Let’s discuss them in detail.

### Plunger

Plunger act as a detecting component in the comparator. It is arranged in a vertical setup.

### Slit washer

This circular slit washer helps in mounting the plunger to give a frictionless motion. It is made up of polymer material. The slit washer is held by the elbow. It is a flexible diaphragm. It prevents axial rotation of the plunger.

### Elbow

Elbow holds the slit washer at the bottom where the measuring plunger is mounted. Both sides of the elbow hold the bell crank lever and the cantilever strip.

### Bellcrank lever

The base of the bell crank lever is fixed with the plunger and one arm of the spring elbow. It acts as a kinematic link.

### Twisted strip

The twisted strip is fastened between the bell crank lever and the cantilever strip. It is flexible in nature. It is made up of phosphor bronze.

### Cantilever strip

The cantilever strip is fastened with the twisted strip and the base is fixed with the arm. This cantilever strip is an adjustable type.

### Pointer

The pointer is lightweight in nature and it is made up of glass materials. It is attached to the twisted strip.

The reading scale is placed parallel to the glass pointer to estimate the readings.

## Working principle of Johansson Mikrokator

Johansson Mikrokator works on the simple principle of button spinning on a loop of string. Since H. Abramson developed this instrument, this simple basic principle was also known as the Abramson movement.

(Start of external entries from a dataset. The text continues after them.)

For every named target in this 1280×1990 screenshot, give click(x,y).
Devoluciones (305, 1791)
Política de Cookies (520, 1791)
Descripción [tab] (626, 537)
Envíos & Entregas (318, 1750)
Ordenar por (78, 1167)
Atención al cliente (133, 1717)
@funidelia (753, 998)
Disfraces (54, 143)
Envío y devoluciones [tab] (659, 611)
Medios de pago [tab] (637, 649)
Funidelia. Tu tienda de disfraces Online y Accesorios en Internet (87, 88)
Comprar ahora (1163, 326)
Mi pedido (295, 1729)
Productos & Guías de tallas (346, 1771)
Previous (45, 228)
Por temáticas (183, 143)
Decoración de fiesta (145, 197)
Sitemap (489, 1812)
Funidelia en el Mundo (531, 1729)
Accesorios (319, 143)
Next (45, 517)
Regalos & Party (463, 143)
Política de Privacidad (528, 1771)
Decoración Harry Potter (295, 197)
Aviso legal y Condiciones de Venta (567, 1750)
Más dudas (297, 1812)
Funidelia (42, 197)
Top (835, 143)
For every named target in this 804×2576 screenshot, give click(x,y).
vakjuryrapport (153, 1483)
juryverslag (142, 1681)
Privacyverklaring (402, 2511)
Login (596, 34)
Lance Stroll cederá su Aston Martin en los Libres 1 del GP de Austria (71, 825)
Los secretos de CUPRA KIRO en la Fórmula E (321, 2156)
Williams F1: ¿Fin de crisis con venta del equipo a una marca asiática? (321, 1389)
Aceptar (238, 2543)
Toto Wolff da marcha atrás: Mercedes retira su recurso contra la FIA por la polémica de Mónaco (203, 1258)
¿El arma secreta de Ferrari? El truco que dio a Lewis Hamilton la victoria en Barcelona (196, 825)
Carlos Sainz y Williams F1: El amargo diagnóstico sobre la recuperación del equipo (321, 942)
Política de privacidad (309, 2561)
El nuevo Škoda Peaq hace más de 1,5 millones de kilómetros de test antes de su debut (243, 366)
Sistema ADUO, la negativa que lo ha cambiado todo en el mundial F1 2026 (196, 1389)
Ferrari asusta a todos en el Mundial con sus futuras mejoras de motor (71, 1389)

When there is vertical movement either upward or downward in the plunger is transmitted through the elbow to the bell crank lever.

The bell crank lever moves either left or right side respective to the vertical movement of the plunger.

The displacement of the bell crank lever makes the strip to twist or untwist (stretching) which is fastened to the cantilever strip at the opposite end. Stretching subjects it into the tensile force.

Perforated stripes are used in this comparator to prevent excessive stress.

The glass pointer placed in the center of the twisted strip start rotates either in the clockwise or anti-clockwise direction. This rotation is directly proportional to change in length of strip due to stretching caused by the plunger movement.

The deflection of the glass pointer is recorded by the calibrated scale parallel to the pointer.

## Magnification of Johansson Mikrokator

The magnification of the Johansson MikroKator is expressed in the ratio shown in the below equation.$$\displaystyle \text{Magnification = }\frac{{d\theta }}{{dl}}$$ $$\displaystyle \frac{{d\theta }}{{dl}}\propto \frac{l}{{n{{w}^{2}}}}$$where,

• l = Length of the metal strip
• n = Number of turns on the metal strip
• w = Width of the metal strip.

Magnification of this instrument depends upon the length of the strip and the number of twists in the twisted strip.

To obtain better magnification the twisted strip must be smaller in dimension(width). The average dimension of the twisted stip may up to 0.06 mm to 0.0025 mm.

By adjusting the length of the cantilever strip by the screws fitted on it can result in the variation of magnification.

Johansson Mikrokator has an accuracy of  $\displaystyle \pm 1\%$.

• It is small and compact in size.
• It is easy to handle and operate.
• It has a simple basic working principle compared to other comparators.
• Since it is a portable device, it can be easily carried from one place to another place.
• It is cheaper in cost.
• It is robust and magnification up to 5000 times can be obtained.
• Higher sensitivity can be obtained under certain controlled laboratory environmental conditions.
• No external power source is required to perform the operation.